---------- Data for this task

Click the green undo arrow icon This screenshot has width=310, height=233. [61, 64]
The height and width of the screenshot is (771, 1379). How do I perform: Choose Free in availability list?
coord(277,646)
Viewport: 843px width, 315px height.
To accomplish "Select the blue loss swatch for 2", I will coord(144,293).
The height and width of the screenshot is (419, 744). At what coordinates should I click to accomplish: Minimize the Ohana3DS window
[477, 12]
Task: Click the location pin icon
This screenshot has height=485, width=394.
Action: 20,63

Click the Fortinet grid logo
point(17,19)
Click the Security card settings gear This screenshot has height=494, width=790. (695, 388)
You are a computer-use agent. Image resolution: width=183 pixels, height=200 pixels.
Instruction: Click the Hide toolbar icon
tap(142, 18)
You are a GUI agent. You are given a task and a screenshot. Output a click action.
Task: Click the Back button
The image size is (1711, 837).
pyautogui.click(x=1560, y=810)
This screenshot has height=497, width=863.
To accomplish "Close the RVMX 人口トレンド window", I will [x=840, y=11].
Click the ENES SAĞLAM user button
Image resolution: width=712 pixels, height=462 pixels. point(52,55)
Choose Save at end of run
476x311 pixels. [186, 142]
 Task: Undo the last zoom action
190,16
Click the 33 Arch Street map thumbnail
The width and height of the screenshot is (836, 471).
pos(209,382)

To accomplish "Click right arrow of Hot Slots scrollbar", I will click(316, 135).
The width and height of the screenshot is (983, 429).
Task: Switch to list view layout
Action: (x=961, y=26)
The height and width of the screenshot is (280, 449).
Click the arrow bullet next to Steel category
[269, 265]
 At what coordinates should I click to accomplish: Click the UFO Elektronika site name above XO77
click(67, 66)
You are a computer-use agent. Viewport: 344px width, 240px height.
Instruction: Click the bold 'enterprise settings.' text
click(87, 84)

--------------------

■ How to complete this task ■
Your response must contain the complete listing, copied without deviation.

■ Problem solution ■
Click the green undo arrow icon This screenshot has width=310, height=233. [61, 64]
The height and width of the screenshot is (771, 1379). How do I perform: Choose Free in availability list?
coord(277,646)
Viewport: 843px width, 315px height.
To accomplish "Select the blue loss swatch for 2", I will coord(144,293).
The height and width of the screenshot is (419, 744). At what coordinates should I click to accomplish: Minimize the Ohana3DS window
[477, 12]
Task: Click the location pin icon
This screenshot has height=485, width=394.
Action: 20,63

Click the Fortinet grid logo
point(17,19)
Click the Security card settings gear This screenshot has height=494, width=790. (695, 388)
You are a computer-use agent. Image resolution: width=183 pixels, height=200 pixels.
Instruction: Click the Hide toolbar icon
tap(142, 18)
You are a GUI agent. You are given a task and a screenshot. Output a click action.
Task: Click the Back button
The image size is (1711, 837).
pyautogui.click(x=1560, y=810)
This screenshot has height=497, width=863.
To accomplish "Close the RVMX 人口トレンド window", I will [x=840, y=11].
Click the ENES SAĞLAM user button
Image resolution: width=712 pixels, height=462 pixels. point(52,55)
Choose Save at end of run
476x311 pixels. [186, 142]
 Task: Undo the last zoom action
190,16
Click the 33 Arch Street map thumbnail
The width and height of the screenshot is (836, 471).
pos(209,382)

To accomplish "Click right arrow of Hot Slots scrollbar", I will click(316, 135).
The width and height of the screenshot is (983, 429).
Task: Switch to list view layout
Action: (x=961, y=26)
The height and width of the screenshot is (280, 449).
Click the arrow bullet next to Steel category
[269, 265]
 At what coordinates should I click to accomplish: Click the UFO Elektronika site name above XO77
click(67, 66)
You are a computer-use agent. Viewport: 344px width, 240px height.
Instruction: Click the bold 'enterprise settings.' text
click(87, 84)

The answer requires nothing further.